### Saved entries:
=====

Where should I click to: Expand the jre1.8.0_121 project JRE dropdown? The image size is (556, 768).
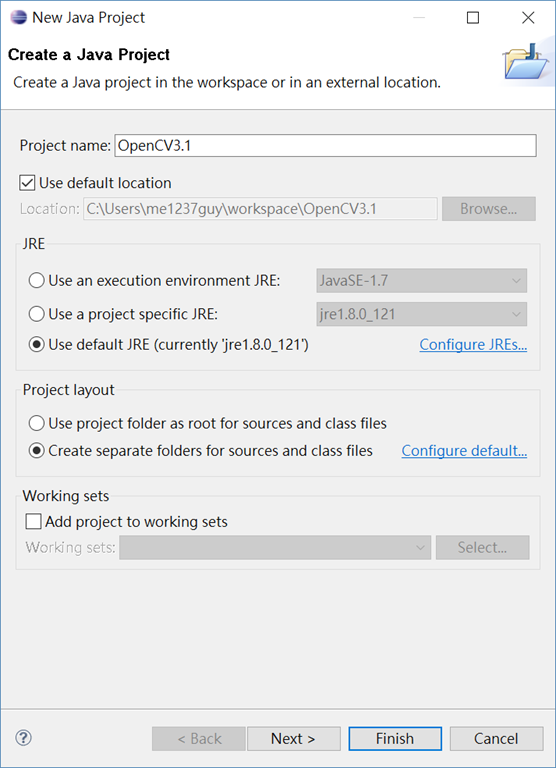[422, 314]
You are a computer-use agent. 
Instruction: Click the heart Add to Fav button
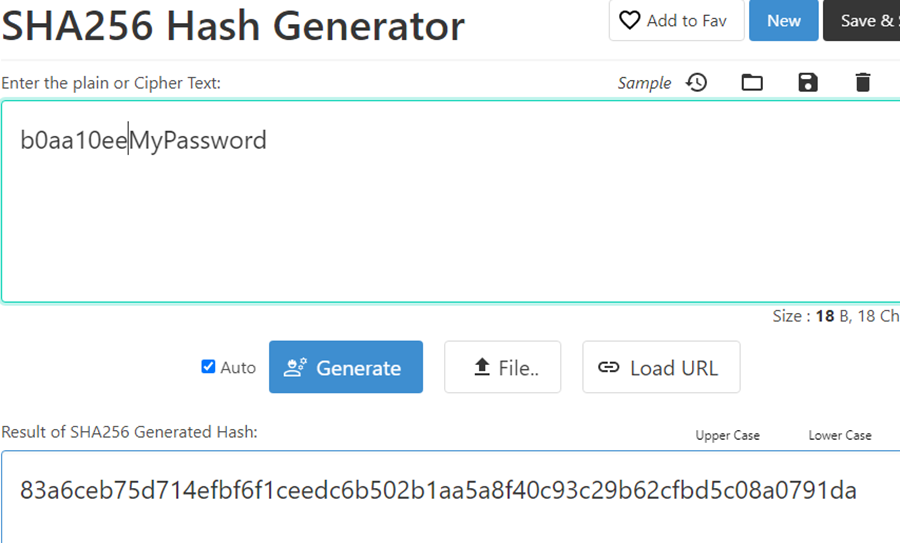(676, 21)
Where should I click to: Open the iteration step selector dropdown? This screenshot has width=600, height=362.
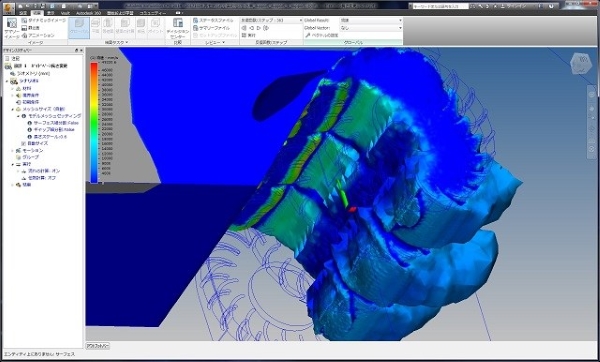(271, 20)
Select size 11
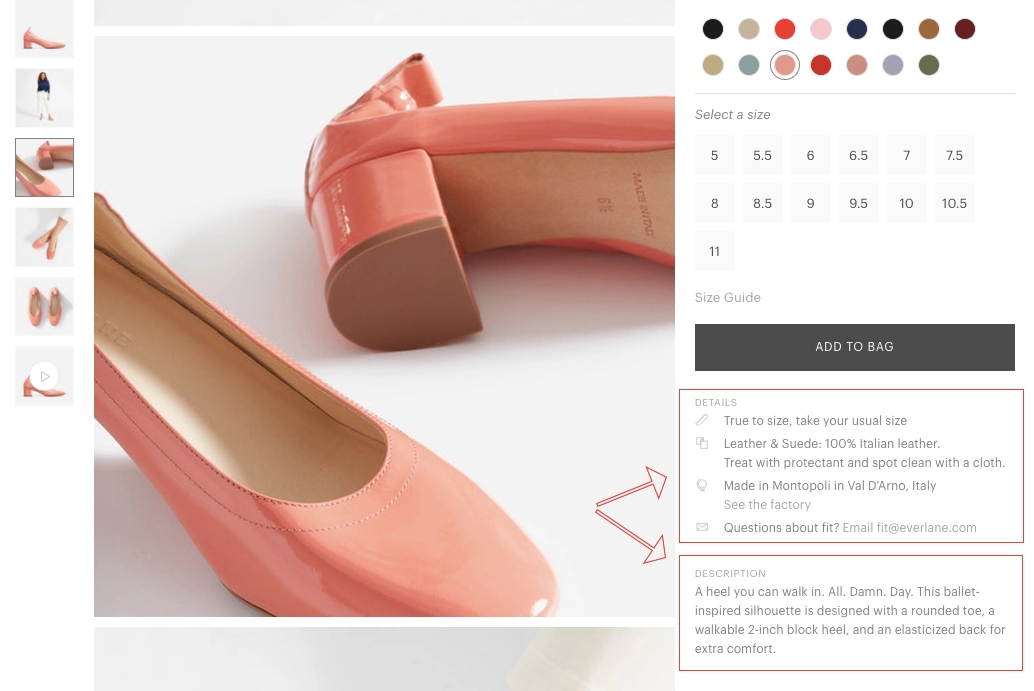The width and height of the screenshot is (1034, 691). [x=714, y=251]
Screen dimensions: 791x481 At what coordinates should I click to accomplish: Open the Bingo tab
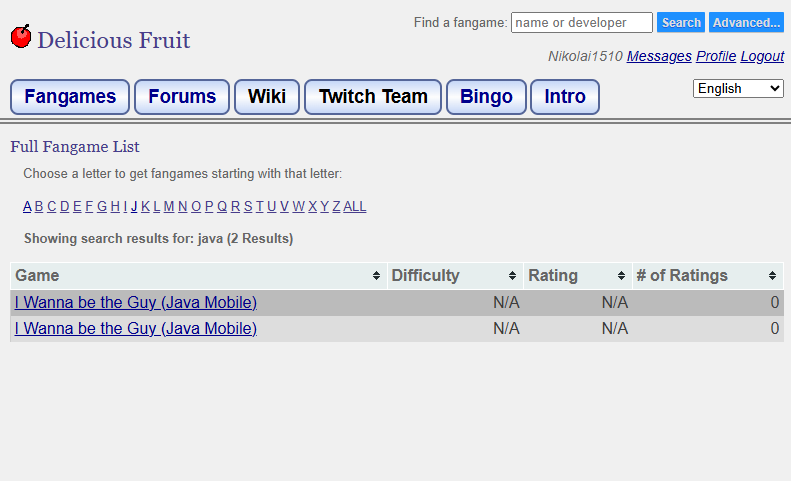(486, 97)
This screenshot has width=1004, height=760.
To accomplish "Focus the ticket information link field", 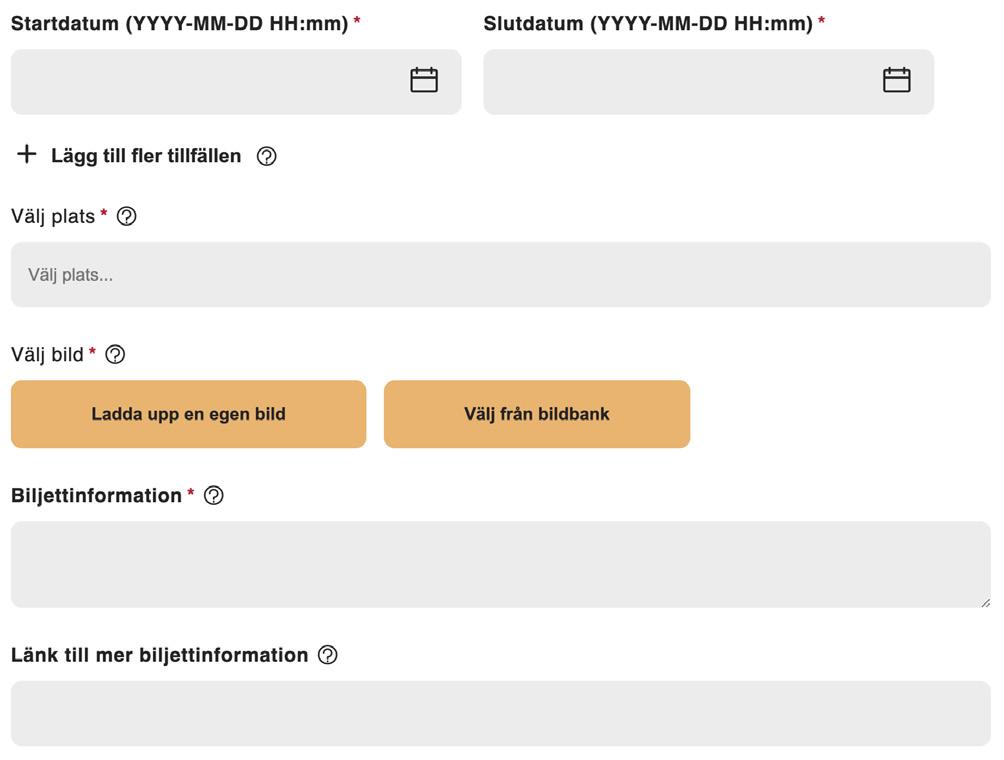I will tap(500, 714).
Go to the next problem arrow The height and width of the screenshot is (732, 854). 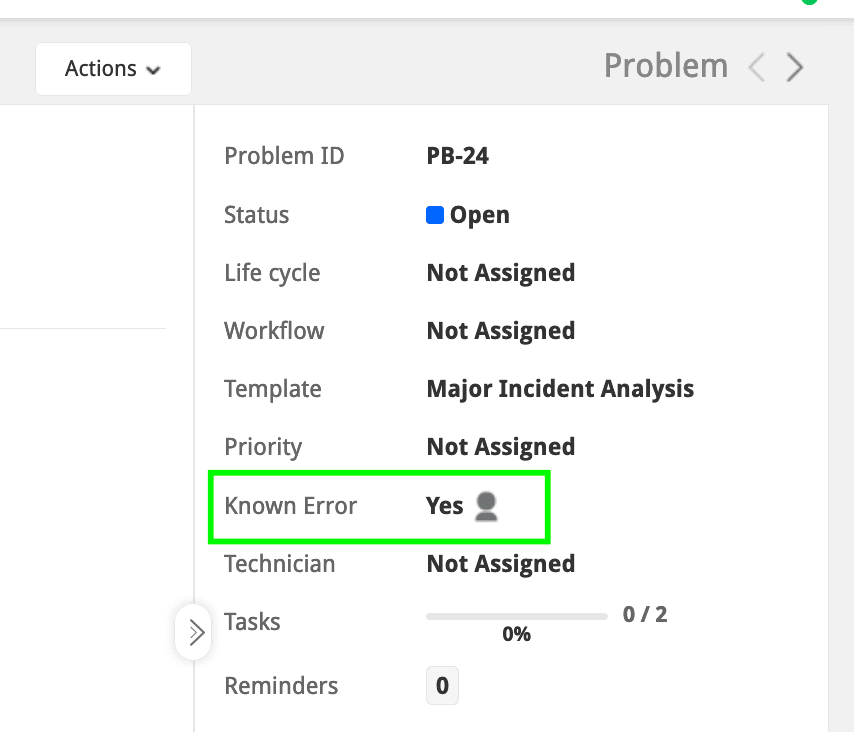[795, 67]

=====

### WHAT THE TASK REQUIRES:
Of the lines above, quote exactly those from the one with "You are a computer-use agent." through the one with "This screenshot has width=1004, height=760.", ends included; pictures stay out.

### SOLUTION TO THIS PROBLEM:
You are a computer-use agent. 
Instruction: Click the heart Add to Fav button
(676, 21)
Where should I click to: Open the iteration step selector dropdown? This screenshot has width=600, height=362.
(271, 20)
Select size 11
The width and height of the screenshot is (1034, 691). [x=714, y=251]
Screen dimensions: 791x481 At what coordinates should I click to accomplish: Open the Bingo tab
(486, 97)
This screenshot has width=1004, height=760.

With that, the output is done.